** start **

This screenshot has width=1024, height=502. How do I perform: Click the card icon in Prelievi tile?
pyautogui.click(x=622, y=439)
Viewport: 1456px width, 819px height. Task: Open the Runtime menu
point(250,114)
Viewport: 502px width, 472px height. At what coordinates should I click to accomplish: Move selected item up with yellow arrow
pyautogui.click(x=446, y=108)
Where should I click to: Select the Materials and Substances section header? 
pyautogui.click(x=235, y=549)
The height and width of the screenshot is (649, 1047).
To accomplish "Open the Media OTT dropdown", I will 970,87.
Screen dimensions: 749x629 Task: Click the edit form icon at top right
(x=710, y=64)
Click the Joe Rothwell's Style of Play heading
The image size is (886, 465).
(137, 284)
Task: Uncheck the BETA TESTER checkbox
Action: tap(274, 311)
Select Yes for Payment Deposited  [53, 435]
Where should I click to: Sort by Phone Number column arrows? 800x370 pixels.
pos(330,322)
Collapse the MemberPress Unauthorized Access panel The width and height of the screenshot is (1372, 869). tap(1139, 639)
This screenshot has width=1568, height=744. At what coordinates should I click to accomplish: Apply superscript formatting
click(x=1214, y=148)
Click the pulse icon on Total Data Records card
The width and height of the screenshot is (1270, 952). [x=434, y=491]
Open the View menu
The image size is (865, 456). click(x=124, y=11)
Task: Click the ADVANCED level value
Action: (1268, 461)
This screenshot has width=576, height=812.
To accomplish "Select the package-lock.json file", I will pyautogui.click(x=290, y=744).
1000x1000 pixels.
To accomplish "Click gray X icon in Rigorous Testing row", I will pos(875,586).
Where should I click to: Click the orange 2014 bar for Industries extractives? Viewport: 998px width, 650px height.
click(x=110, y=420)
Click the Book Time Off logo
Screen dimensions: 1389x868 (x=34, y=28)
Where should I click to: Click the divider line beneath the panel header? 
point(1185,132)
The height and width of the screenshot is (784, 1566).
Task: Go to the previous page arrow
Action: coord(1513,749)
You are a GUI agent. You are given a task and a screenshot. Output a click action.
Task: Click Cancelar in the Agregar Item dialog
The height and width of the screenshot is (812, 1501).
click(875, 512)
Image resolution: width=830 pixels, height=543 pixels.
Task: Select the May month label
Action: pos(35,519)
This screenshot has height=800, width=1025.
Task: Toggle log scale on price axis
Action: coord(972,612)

** end **

Exercise requirements
Rewrite the lines above, replacing every occurrence of "Where should I click to" with "Where do I click to" and leaving everything else unchanged.

Worked solution
This screenshot has width=1024, height=502. How do I perform: Click the card icon in Prelievi tile?
pyautogui.click(x=622, y=439)
Viewport: 1456px width, 819px height. Task: Open the Runtime menu
point(250,114)
Viewport: 502px width, 472px height. At what coordinates should I click to accomplish: Move selected item up with yellow arrow
pyautogui.click(x=446, y=108)
Where do I click to: Select the Materials and Substances section header? 
pyautogui.click(x=235, y=549)
The height and width of the screenshot is (649, 1047).
To accomplish "Open the Media OTT dropdown", I will 970,87.
Screen dimensions: 749x629 Task: Click the edit form icon at top right
(x=710, y=64)
Click the Joe Rothwell's Style of Play heading
The image size is (886, 465).
(137, 284)
Task: Uncheck the BETA TESTER checkbox
Action: tap(274, 311)
Select Yes for Payment Deposited  [53, 435]
Where do I click to: Sort by Phone Number column arrows? 800x370 pixels.
pos(330,322)
Collapse the MemberPress Unauthorized Access panel The width and height of the screenshot is (1372, 869). tap(1139, 639)
This screenshot has width=1568, height=744. At what coordinates should I click to accomplish: Apply superscript formatting
click(x=1214, y=148)
Click the pulse icon on Total Data Records card
The width and height of the screenshot is (1270, 952). [x=434, y=491]
Open the View menu
The image size is (865, 456). click(x=124, y=11)
Task: Click the ADVANCED level value
Action: (1268, 461)
This screenshot has width=576, height=812.
To accomplish "Select the package-lock.json file", I will pyautogui.click(x=290, y=744).
1000x1000 pixels.
To accomplish "Click gray X icon in Rigorous Testing row", I will pos(875,586).
Where do I click to: Click the orange 2014 bar for Industries extractives? Viewport: 998px width, 650px height.
click(x=110, y=420)
Click the Book Time Off logo
Screen dimensions: 1389x868 (x=34, y=28)
Where do I click to: Click the divider line beneath the panel header? 
point(1185,132)
The height and width of the screenshot is (784, 1566).
Task: Go to the previous page arrow
Action: coord(1513,749)
You are a GUI agent. You are given a task and a screenshot. Output a click action.
Task: Click Cancelar in the Agregar Item dialog
The height and width of the screenshot is (812, 1501).
click(875, 512)
Image resolution: width=830 pixels, height=543 pixels.
Task: Select the May month label
Action: pos(35,519)
This screenshot has height=800, width=1025.
Task: Toggle log scale on price axis
Action: coord(972,612)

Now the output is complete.